Rato de terno segurando um queijo dentro de uma toca com cofre e moedas de ouro — reserva de emergência

Não é pessimismo guardar dinheiro para emergência. É o único jeito de um imprevisto não virar dívida de parcelamento.

Pergunta rápida: se você fosse demitido amanhã, quantos meses conseguiria pagar aluguel, comida e as contas sem pedir dinheiro emprestado?

Guarda esse número na cabeça. Ele diz mais sobre onde você está financeiramente do que qualquer coisa que você tenha investido.

A maioria dos brasileiros não passa de um mês. Não é falta de disciplina — é que ninguém ensina isso. A escola não ensina. O banco não quer que você saiba, porque rato sem reserva é cliente garantido de cheque especial. E a cultura financeira do país ainda confunde "ter reserva" com "ser rico", quando na prática é ao contrário: reserva é o que separa quem aguenta um tombo de quem afunda nele.

O que é reserva de emergência (e o que não é)?

É o dinheiro que você guarda para o que não dá para adiar e não estava no plano: demissão, internação, carro quebrando em péssima hora, problema de saúde que aparece do nada. Situações que exigem resposta rápida — e que dinheiro na conta resolve, enquanto cartão de crédito complica.

Sem ela, o roteiro é sempre o mesmo: rotativo do cartão, cheque especial, empréstimo pessoal. Produtos que cobram entre 8% e 15% de juros ao mês. É a ratoeira mais bem-montada do sistema financeiro brasileiro. Funciona porque a maioria das pessoas não tem saída quando o imprevisto bate.

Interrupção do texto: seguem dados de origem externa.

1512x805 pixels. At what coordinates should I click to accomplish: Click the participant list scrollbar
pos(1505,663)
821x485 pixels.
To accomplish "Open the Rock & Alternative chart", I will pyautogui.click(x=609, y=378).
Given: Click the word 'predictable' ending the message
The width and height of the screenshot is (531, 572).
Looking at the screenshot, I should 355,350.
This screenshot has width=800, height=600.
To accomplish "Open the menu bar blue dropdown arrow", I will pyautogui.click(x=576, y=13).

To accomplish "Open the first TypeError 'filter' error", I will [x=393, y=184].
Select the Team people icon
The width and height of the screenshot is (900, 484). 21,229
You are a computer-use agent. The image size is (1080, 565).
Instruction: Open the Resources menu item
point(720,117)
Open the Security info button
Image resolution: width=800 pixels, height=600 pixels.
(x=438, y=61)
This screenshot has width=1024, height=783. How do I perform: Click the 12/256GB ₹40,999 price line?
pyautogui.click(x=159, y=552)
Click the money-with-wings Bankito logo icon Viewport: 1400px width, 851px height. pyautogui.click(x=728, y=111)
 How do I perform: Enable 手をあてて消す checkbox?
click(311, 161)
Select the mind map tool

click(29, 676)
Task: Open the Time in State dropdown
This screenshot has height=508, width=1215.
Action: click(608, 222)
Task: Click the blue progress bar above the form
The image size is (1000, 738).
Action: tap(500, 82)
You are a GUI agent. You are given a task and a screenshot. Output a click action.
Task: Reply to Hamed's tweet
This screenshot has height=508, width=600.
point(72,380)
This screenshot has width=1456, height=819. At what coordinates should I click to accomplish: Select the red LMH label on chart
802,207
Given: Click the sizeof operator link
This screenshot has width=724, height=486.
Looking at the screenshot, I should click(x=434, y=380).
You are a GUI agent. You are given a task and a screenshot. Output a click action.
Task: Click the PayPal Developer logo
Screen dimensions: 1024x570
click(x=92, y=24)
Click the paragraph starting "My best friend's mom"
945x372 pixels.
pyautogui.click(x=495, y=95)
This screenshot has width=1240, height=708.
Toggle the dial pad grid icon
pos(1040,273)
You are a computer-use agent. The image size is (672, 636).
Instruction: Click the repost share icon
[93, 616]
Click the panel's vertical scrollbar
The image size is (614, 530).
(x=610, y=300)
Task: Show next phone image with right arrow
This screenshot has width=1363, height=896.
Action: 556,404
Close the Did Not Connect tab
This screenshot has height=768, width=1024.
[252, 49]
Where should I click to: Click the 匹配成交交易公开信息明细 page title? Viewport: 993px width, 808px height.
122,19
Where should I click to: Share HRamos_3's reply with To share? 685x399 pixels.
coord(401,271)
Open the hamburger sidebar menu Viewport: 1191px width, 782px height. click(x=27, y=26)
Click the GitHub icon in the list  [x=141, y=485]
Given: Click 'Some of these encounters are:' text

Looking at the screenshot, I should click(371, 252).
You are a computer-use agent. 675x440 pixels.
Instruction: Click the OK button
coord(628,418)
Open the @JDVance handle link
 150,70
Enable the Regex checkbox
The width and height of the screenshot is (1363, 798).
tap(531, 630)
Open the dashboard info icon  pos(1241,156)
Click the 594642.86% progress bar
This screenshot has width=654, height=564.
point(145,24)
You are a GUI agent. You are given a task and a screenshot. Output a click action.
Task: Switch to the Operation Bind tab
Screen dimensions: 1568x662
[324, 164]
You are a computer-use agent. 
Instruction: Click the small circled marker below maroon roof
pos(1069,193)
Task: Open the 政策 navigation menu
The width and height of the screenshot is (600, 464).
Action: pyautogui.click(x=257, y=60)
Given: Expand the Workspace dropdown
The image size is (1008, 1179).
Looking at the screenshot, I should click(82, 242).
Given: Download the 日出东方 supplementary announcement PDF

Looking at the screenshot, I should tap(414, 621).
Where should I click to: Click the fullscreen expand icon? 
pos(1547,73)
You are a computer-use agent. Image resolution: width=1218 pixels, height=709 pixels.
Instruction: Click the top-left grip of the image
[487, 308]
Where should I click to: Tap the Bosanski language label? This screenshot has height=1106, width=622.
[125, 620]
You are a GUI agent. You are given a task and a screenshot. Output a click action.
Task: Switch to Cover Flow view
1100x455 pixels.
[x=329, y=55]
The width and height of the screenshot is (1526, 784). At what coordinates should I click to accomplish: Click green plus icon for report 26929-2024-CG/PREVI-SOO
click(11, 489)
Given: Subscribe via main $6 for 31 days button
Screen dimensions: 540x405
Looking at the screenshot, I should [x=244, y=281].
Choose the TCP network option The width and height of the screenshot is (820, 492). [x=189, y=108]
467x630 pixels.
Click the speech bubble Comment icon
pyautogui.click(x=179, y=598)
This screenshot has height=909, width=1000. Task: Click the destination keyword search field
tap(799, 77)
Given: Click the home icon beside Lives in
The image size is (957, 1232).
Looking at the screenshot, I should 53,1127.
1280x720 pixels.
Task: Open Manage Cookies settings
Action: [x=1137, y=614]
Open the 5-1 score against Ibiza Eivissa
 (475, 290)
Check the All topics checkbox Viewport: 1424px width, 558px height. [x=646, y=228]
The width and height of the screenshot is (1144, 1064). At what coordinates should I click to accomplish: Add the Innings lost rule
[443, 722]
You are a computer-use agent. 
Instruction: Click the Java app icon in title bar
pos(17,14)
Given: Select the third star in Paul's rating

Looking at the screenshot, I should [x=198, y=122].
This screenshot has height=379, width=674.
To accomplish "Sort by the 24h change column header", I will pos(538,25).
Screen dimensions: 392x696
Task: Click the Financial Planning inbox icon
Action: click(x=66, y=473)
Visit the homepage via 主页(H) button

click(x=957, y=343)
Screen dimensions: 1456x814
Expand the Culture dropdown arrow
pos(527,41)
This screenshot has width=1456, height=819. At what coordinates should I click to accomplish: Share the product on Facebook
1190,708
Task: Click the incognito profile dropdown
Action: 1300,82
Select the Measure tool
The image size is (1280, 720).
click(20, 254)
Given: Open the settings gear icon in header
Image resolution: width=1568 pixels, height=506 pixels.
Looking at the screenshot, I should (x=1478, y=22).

O que não é reserva de emergência?

Muita gente chama de reserva qualquer dinheiro que ainda não gastou. Não é a mesma coisa:

  • Dinheiro das férias ou da viagem — isso é meta, com data e destino
  • Grana separada para trocar de celular ou reformar alguma coisa
  • Ações ou FIIs — podem estar no fundo do poço exatamente quando você precisar sacar
  • Saldo em conta corrente que vai embora antes do dia 20
  • FGTS — tem burocracia, demora dias para cair e os motivos de saque são restritos
💡 Antes de mexer na reserva, tem que passar por esse filtro: o gasto é urgente, inesperado e essencial? Se não for sim nas três, não é emergência. Black Friday, ingresso se esgotando e passagem "imperdível" não passam.

Quanto você precisa guardar de verdade?

A referência usada no mercado é entre 3 e 12 meses de despesas essenciais. O número certo depende de quanto sua renda oscila e de quantas pessoas dependem de você.

Antes de qualquer conta, você precisa saber qual é sua despesa essencial mensal, gastos que não conseguimos cortar como: aluguel ou financiamento, alimentação, transporte, água, luz, internet, plano de saúde, remédio de uso contínuo. Delivery, academia, streaming e roupa ficam de fora. O número que sobrar é sua base de cálculo.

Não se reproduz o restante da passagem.